§ **Instructions to follow**:
When the line containing "At what coordinates should I click to accomplish: Switch" appears in the data below, begin copying there and stop only after the line containing "Focus the 言語".

§ **Collected data entries**:

· · ·

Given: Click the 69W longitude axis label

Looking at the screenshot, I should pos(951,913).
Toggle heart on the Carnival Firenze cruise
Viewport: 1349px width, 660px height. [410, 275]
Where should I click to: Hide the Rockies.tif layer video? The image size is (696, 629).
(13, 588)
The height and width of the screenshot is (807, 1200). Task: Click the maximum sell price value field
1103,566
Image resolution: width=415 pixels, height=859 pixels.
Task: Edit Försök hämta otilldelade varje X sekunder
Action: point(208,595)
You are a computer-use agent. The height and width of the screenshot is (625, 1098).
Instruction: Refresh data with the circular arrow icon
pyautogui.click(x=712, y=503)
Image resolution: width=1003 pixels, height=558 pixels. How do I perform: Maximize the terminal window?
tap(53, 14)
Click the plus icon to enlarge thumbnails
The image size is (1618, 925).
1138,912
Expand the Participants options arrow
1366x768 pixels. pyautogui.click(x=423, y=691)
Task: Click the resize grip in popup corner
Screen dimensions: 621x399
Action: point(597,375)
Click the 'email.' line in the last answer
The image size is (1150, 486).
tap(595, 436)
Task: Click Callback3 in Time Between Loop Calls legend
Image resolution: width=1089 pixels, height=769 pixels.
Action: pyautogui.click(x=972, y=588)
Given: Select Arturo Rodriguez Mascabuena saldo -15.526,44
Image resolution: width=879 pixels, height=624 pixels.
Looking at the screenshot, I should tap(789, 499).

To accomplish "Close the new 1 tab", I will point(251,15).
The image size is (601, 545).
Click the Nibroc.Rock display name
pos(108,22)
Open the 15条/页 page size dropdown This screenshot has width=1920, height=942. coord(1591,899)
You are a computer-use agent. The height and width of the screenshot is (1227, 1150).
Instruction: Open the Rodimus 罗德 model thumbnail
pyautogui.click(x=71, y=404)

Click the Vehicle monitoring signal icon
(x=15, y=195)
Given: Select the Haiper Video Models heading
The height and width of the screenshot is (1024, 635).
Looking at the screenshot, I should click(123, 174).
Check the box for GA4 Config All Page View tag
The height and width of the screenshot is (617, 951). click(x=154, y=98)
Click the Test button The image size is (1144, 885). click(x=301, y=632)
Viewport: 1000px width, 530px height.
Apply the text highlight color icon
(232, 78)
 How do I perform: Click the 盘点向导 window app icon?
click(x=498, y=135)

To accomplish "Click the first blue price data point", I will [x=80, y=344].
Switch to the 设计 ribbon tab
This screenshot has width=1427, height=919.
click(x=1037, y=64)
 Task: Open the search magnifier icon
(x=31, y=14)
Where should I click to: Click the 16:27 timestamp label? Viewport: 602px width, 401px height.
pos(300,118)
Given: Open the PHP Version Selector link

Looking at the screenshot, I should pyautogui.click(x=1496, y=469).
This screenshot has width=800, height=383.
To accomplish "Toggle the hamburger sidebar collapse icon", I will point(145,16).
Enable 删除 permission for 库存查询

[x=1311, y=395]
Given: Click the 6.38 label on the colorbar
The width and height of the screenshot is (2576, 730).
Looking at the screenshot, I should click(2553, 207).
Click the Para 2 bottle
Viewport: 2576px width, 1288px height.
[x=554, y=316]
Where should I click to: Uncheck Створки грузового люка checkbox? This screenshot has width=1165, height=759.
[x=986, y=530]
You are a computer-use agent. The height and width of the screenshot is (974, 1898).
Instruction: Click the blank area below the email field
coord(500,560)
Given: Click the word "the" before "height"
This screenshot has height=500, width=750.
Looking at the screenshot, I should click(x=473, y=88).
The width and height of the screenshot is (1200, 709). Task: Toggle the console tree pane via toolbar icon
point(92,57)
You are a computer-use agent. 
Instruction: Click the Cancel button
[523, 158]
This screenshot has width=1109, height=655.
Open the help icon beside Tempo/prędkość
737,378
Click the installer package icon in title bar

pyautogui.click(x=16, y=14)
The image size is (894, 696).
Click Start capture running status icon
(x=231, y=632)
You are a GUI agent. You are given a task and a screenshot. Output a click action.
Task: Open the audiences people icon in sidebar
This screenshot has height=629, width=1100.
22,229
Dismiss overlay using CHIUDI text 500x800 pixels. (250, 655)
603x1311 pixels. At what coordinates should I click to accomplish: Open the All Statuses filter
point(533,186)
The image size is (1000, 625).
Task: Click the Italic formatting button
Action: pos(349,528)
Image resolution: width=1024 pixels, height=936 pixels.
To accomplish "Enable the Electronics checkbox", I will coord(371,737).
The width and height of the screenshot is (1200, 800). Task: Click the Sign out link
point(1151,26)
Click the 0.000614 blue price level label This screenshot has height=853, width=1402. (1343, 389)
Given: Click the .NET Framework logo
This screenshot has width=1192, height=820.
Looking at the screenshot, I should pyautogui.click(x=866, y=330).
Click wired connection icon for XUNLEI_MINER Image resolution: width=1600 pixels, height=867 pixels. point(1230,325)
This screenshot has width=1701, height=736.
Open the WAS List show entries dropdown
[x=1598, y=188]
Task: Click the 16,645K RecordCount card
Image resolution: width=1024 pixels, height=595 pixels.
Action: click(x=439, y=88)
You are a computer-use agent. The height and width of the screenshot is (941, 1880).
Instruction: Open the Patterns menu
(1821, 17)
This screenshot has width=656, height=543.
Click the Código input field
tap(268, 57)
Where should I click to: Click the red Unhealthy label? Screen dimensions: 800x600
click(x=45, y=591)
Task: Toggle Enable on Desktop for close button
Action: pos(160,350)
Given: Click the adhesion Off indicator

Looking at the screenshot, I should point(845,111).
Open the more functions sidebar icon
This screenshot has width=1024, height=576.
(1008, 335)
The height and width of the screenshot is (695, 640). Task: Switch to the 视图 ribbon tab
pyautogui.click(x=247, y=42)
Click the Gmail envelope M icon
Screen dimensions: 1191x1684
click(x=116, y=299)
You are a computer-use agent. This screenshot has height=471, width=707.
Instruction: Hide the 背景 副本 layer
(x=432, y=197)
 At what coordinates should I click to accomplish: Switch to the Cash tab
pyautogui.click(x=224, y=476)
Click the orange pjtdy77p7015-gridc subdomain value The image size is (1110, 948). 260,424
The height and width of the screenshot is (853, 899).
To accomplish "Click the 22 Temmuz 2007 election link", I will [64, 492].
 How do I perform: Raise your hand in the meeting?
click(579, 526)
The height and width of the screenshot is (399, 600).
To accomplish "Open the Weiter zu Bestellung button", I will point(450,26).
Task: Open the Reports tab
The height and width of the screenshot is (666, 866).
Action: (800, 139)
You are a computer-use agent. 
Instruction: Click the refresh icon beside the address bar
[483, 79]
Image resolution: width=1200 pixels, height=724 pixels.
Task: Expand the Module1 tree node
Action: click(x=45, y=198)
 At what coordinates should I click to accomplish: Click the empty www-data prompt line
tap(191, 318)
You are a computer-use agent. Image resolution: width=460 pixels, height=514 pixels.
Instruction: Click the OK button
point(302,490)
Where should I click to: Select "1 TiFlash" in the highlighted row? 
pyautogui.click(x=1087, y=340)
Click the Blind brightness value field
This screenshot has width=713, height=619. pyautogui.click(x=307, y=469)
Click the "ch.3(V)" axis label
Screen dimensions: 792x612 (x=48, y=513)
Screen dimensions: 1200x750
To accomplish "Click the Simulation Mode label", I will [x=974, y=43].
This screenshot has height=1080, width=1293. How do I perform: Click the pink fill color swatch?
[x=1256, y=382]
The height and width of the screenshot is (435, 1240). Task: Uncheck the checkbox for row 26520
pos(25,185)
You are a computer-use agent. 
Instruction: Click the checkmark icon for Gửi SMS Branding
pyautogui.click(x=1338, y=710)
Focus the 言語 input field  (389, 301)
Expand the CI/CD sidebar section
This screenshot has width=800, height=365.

· · ·

§ **Response**:
 At what coordinates should I click to accomplish: Switch to the Cash tab
pyautogui.click(x=224, y=476)
Click the orange pjtdy77p7015-gridc subdomain value The image size is (1110, 948). 260,424
The height and width of the screenshot is (853, 899).
To accomplish "Click the 22 Temmuz 2007 election link", I will [64, 492].
 How do I perform: Raise your hand in the meeting?
click(579, 526)
The height and width of the screenshot is (399, 600).
To accomplish "Open the Weiter zu Bestellung button", I will point(450,26).
Task: Open the Reports tab
The height and width of the screenshot is (666, 866).
Action: (800, 139)
You are a computer-use agent. 
Instruction: Click the refresh icon beside the address bar
[483, 79]
Image resolution: width=1200 pixels, height=724 pixels.
Task: Expand the Module1 tree node
Action: click(x=45, y=198)
 At what coordinates should I click to accomplish: Click the empty www-data prompt line
tap(191, 318)
You are a computer-use agent. Image resolution: width=460 pixels, height=514 pixels.
Instruction: Click the OK button
point(302,490)
Where should I click to: Select "1 TiFlash" in the highlighted row? 
pyautogui.click(x=1087, y=340)
Click the Blind brightness value field
This screenshot has width=713, height=619. pyautogui.click(x=307, y=469)
Click the "ch.3(V)" axis label
Screen dimensions: 792x612 (x=48, y=513)
Screen dimensions: 1200x750
To accomplish "Click the Simulation Mode label", I will [x=974, y=43].
This screenshot has height=1080, width=1293. How do I perform: Click the pink fill color swatch?
[x=1256, y=382]
The height and width of the screenshot is (435, 1240). Task: Uncheck the checkbox for row 26520
pos(25,185)
You are a computer-use agent. 
Instruction: Click the checkmark icon for Gửi SMS Branding
pyautogui.click(x=1338, y=710)
Focus the 言語 input field  (389, 301)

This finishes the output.